Friday, April 16, 2010

The lessons of Ernst Thaelmann



German communist leader Ernest Thaelmann (Thälmann) was born April 16, 1886. He was murdered by the Nazis in Buchenwald in 1944. These photos are of the massive graffiti-covered monument erected in Berlin on the centenary of his birth in 1986, just a few years before the fall of Communist East Germany; I took them in 1994.
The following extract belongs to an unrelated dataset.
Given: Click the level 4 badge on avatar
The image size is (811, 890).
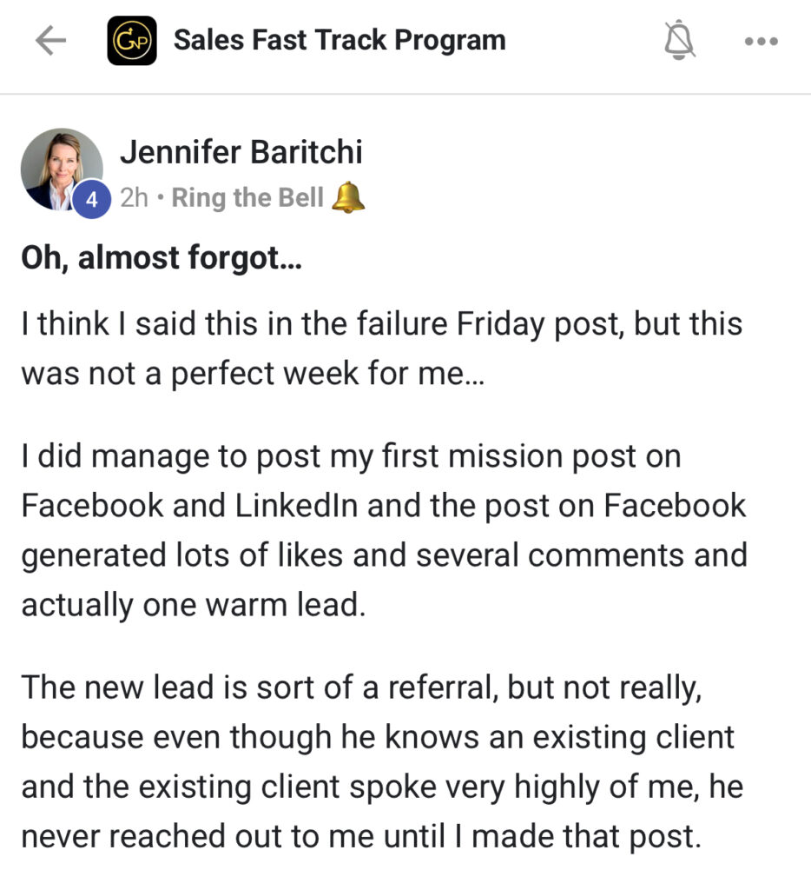Looking at the screenshot, I should click(x=91, y=200).
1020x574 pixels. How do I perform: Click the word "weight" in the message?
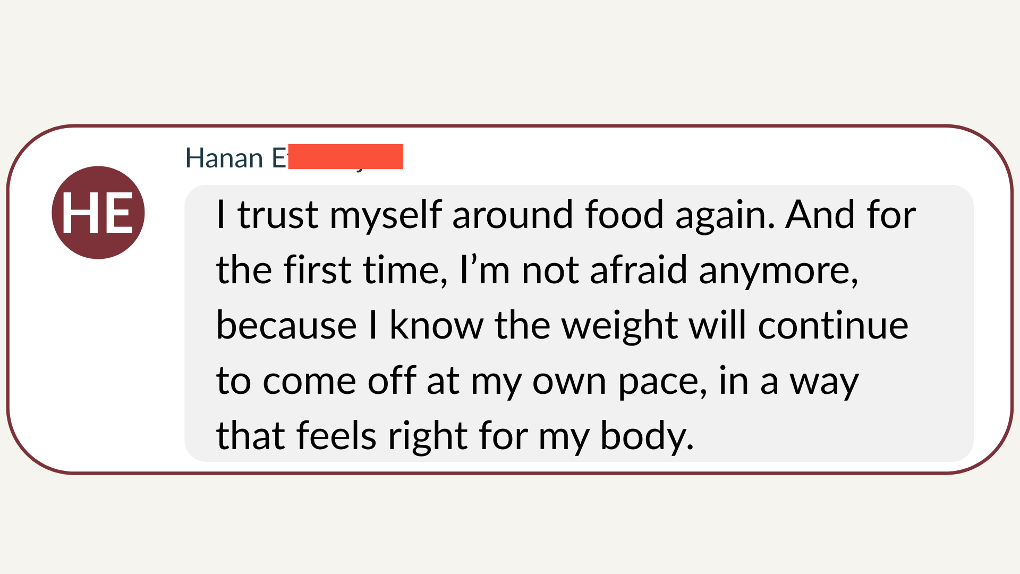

Thaelmann is a problematic hero: the leader of Germany's Communist Party (KPD) he was arrested by the Nazis in 1933 and spent 11 years in solitary confinement in a concentration camp before being executed toward the end of the war. But despite his personal heroism, the years of his leadership saw the KPD make mistake after mistake. While the KPD had mass support in Germany, it constantly minimized the threat of the nascent National Socialists, the Nazi fascists, and directed most of its ire against the social democrats. Thaelmann was not considered a theoretical heavyweight, and his adventurist tendencies did not serve the KPD well. Thaelmann himself was known to swagger around in a sort of militaristic uniform to compete with the Nazi brownshirts.

At the risk of invoking the dreaded Godwin's law, Thaelmann's story should be something of a cautionary tale for today. While the teabaggers are not exactly Nazis (yet?), I think the left makes a serious error in discounting teabagger discontent. Progressives are faced with similar challenges as they were in Germany in the early 1930s: how to press our own agenda, critique the failings of the inadequately progressive administration of Obama without subverting the parts of our agenda that are, in fact symbolized by his election; and in defending progressive ideas against resurgent far-right Republicanism without taking responsibility for Obama's failings. This is immensely complicated by the fact that the right-wing is vastly more self-aware and organized than the left in the US. I continue to believe that saying it doesn't matter whether Obama or the Republicans win is short-sighted.

The KPD missed the key dividing line in the battle between left and right, and many historians accuse them of facilitating the rise of the Nazis. Let us not forget that battle continues today.


This monument is huge; it still stands. It's classic monumental socialist realism. It's centered in a fairly dreary modern housing project in Prenzlauer Berg in Berlin.